▶ [ACTION ITEM]:
Whenever a line in the data contains "Given", show that line.

▶ [ENTRIES SHOWN]:

+---+

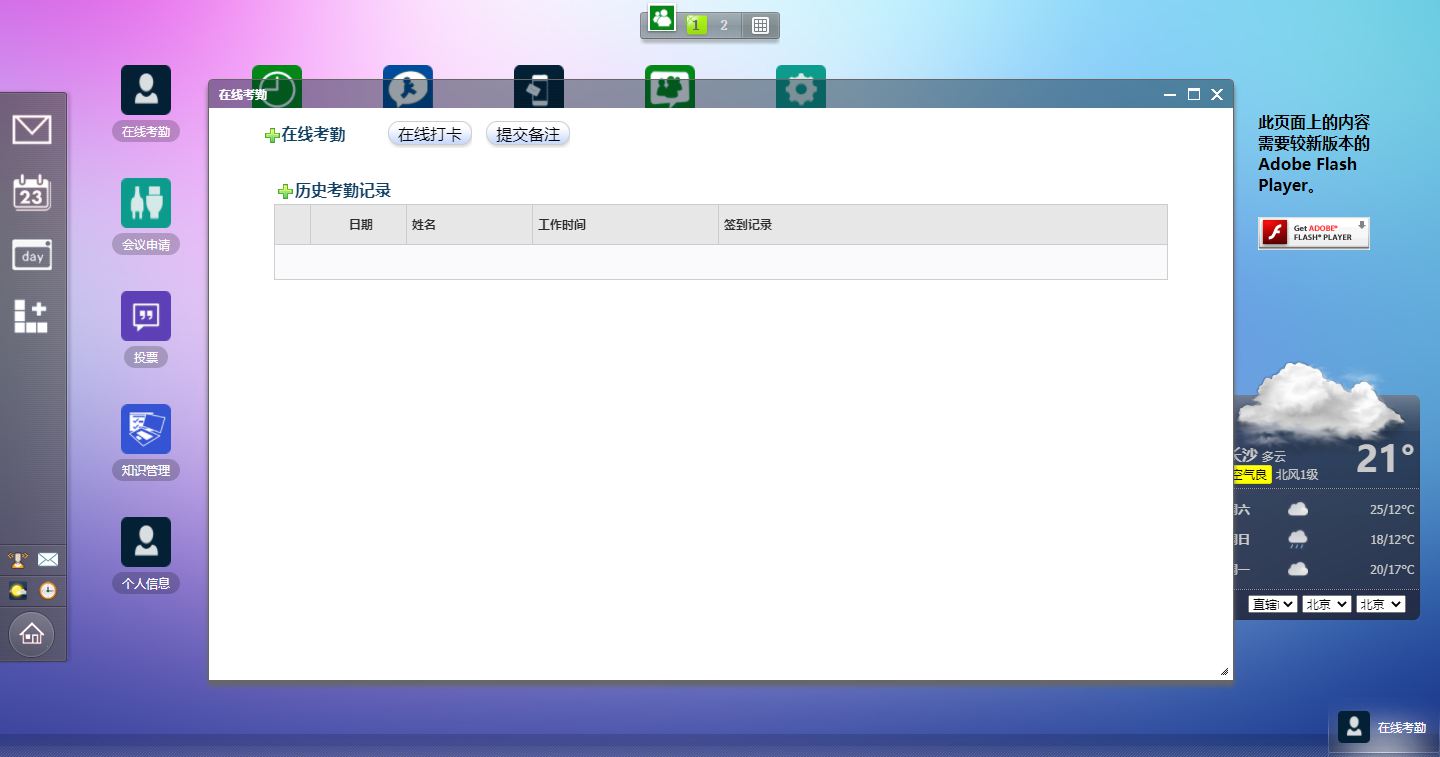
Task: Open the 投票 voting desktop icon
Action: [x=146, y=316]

+---+

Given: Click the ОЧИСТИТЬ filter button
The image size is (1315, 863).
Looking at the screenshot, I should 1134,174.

+---+

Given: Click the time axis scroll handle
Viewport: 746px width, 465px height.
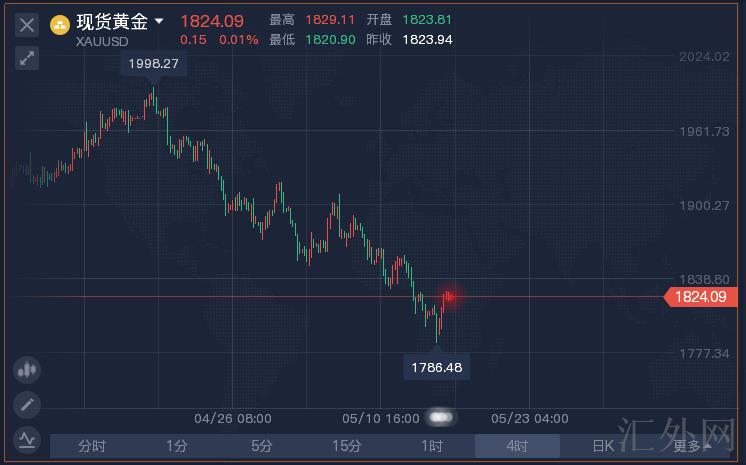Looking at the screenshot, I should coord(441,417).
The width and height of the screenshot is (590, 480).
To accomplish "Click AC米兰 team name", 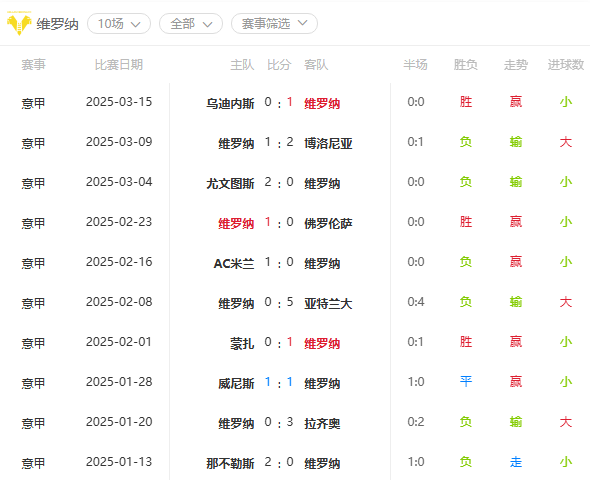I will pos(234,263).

+---+

▶ [RESPONSE AREA]:
Given: Click the ОЧИСТИТЬ filter button
Given: Click the time axis scroll handle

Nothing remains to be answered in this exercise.